◆ **Problem**
From the line containing "This screenshot has height=1082, width=2576." down to the last line of the listing, quote everything word for word, and nothing else, keeping pictures out.

◆ **Input**
....

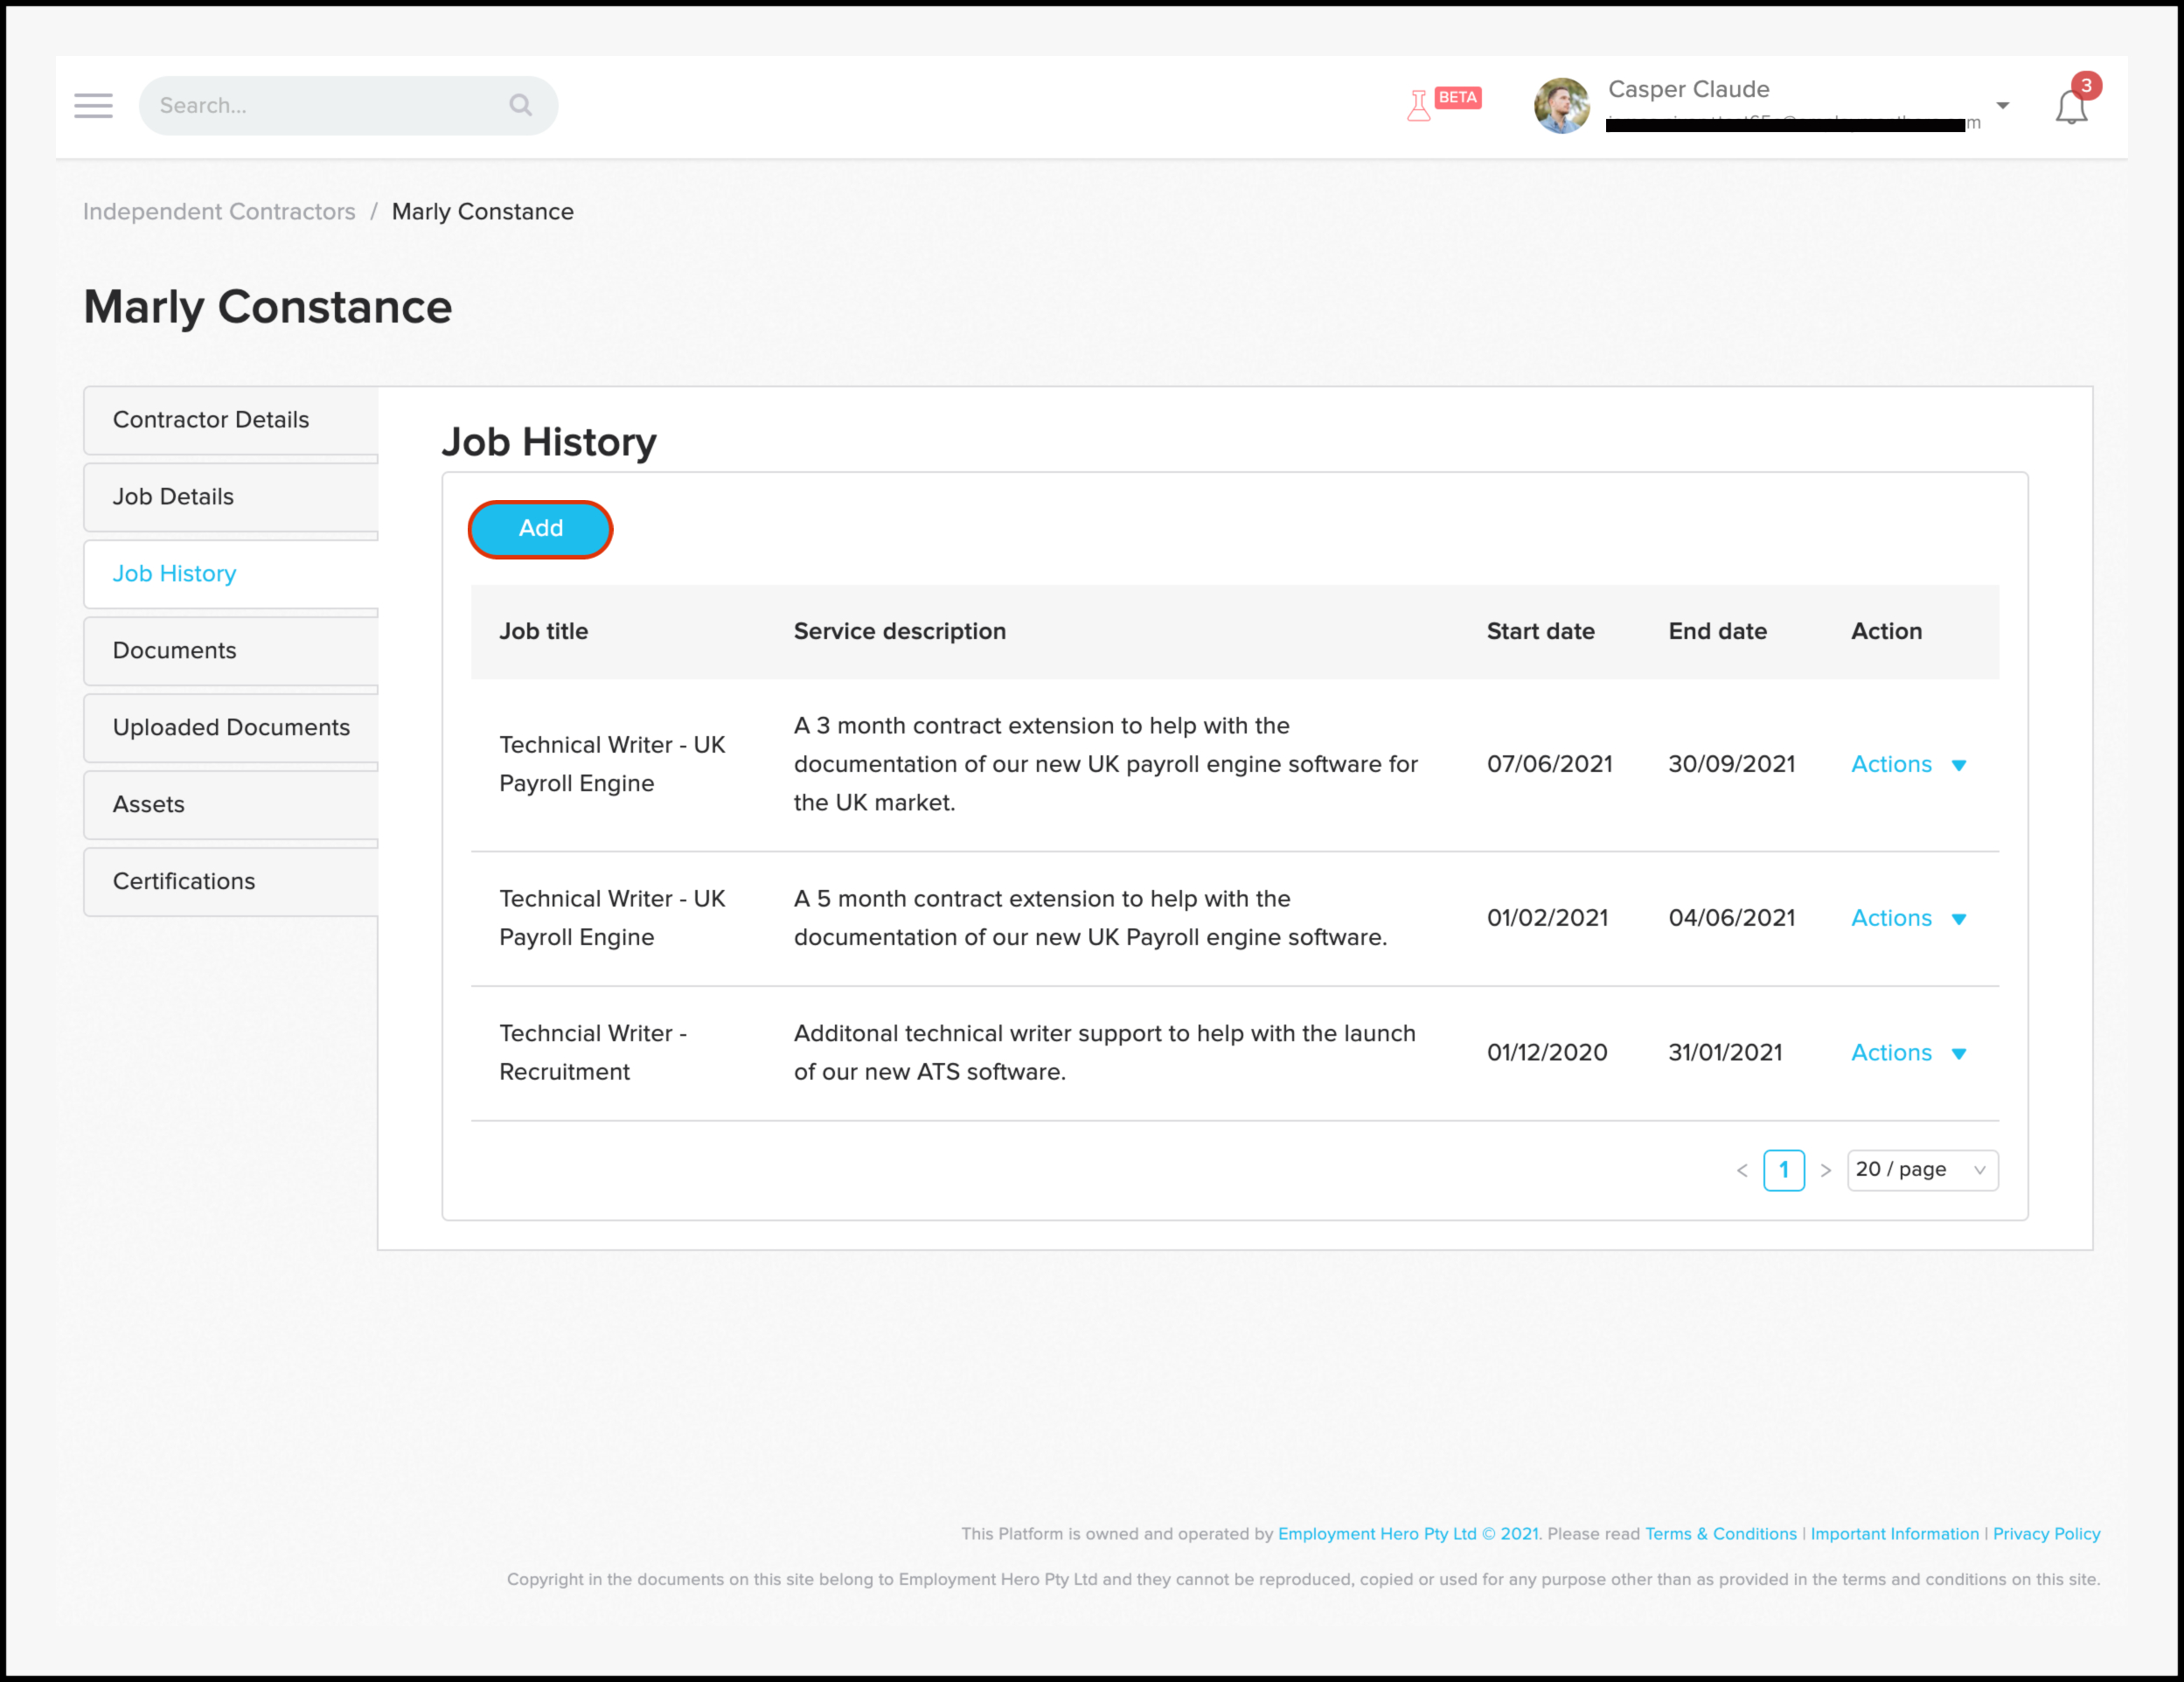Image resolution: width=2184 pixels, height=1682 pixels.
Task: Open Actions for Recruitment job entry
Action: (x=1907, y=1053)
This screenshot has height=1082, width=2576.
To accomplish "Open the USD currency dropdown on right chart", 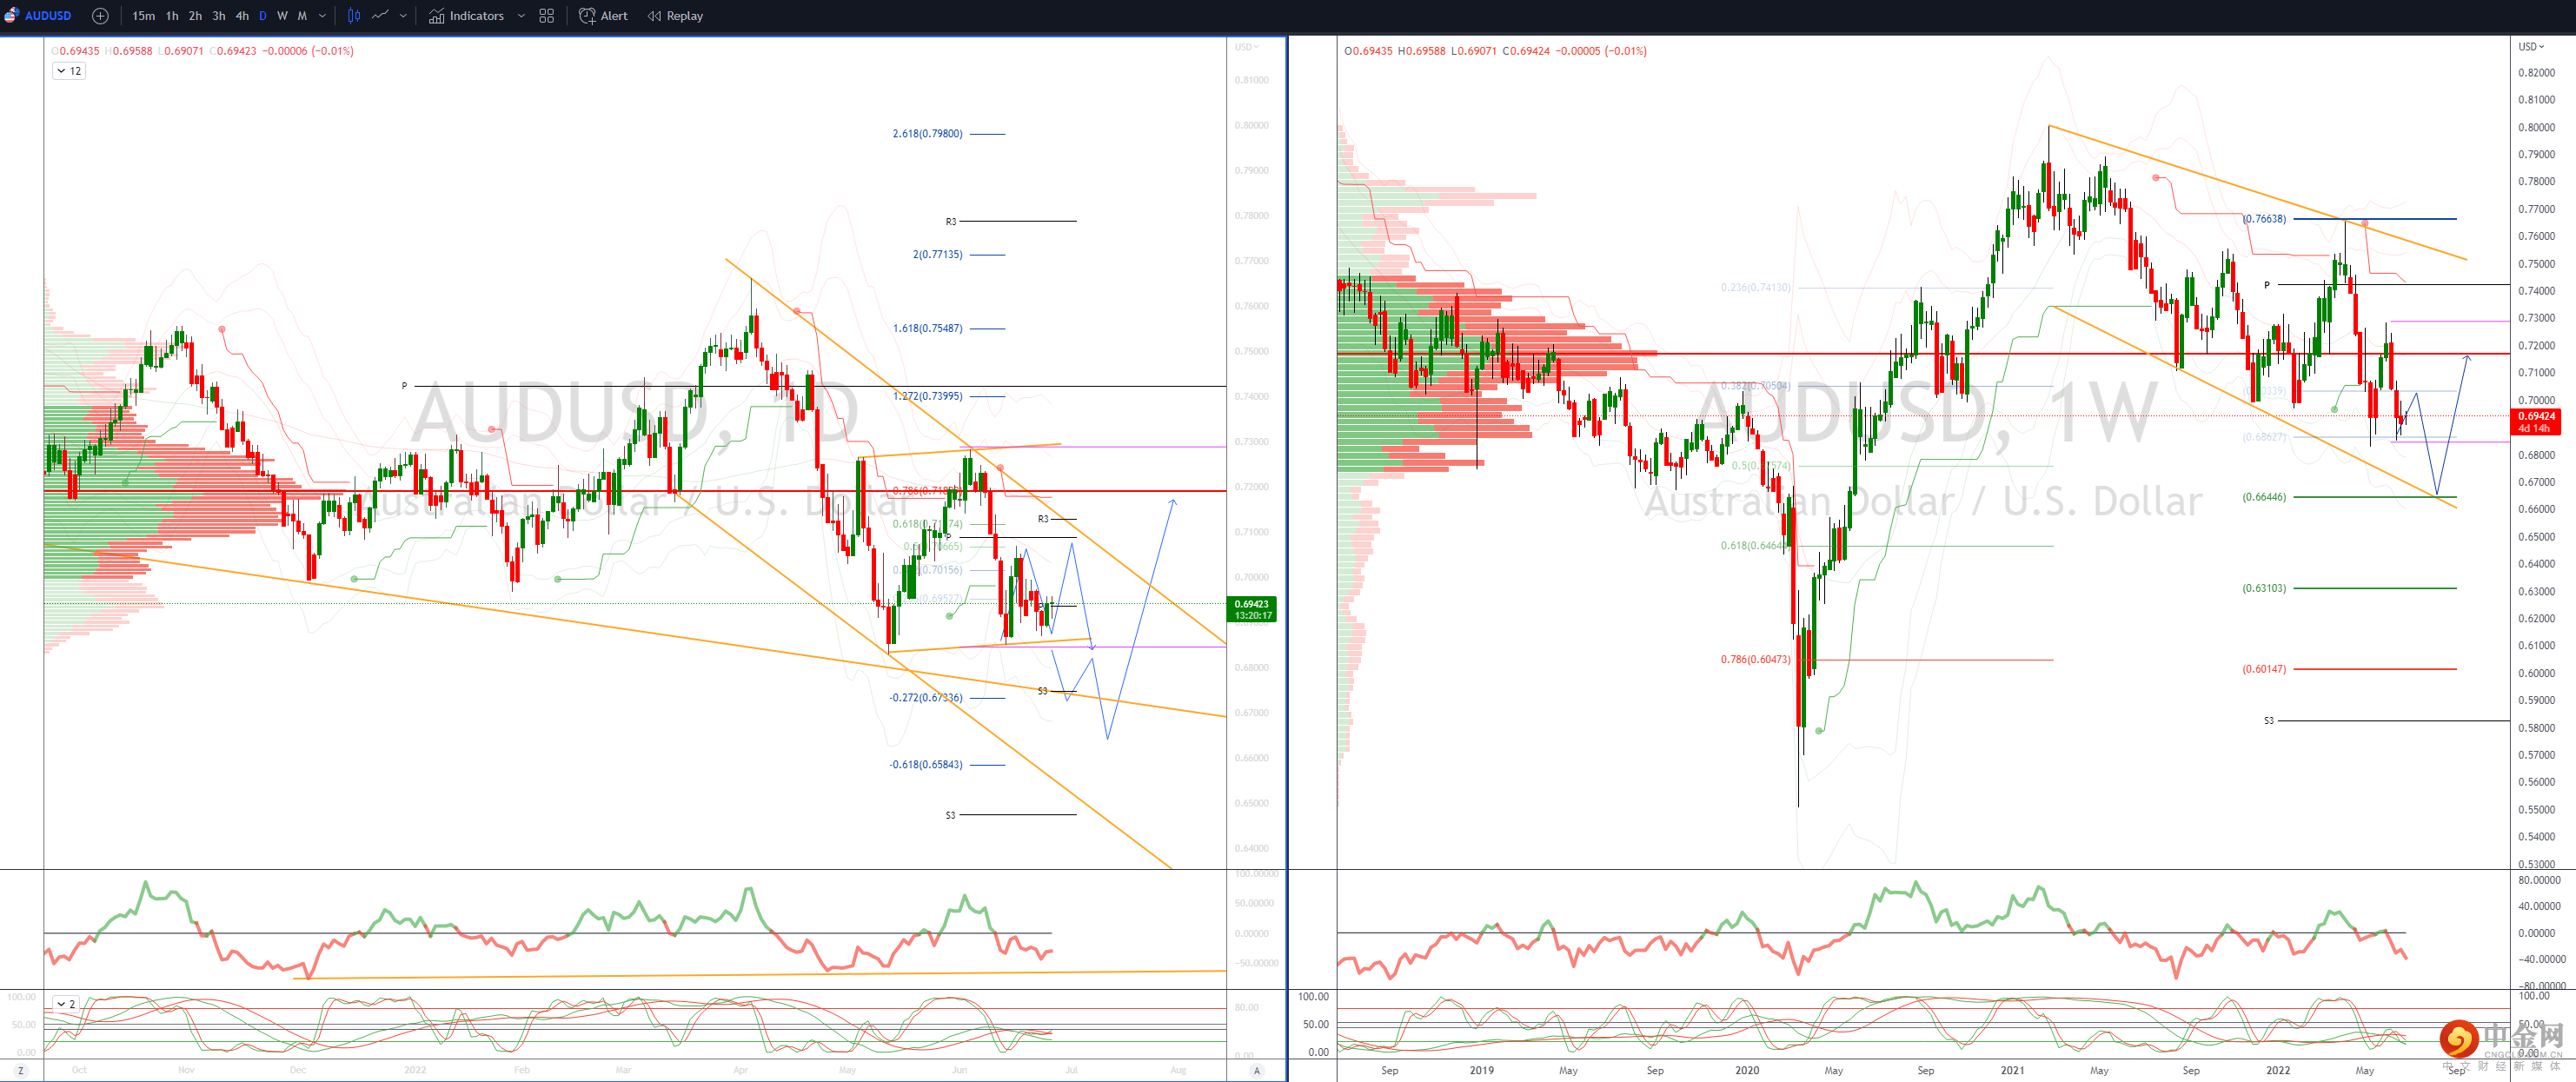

....

◆ **Exercise response**
This screenshot has height=1082, width=2576.
To accomplish "Open the USD currency dropdown on right chart", 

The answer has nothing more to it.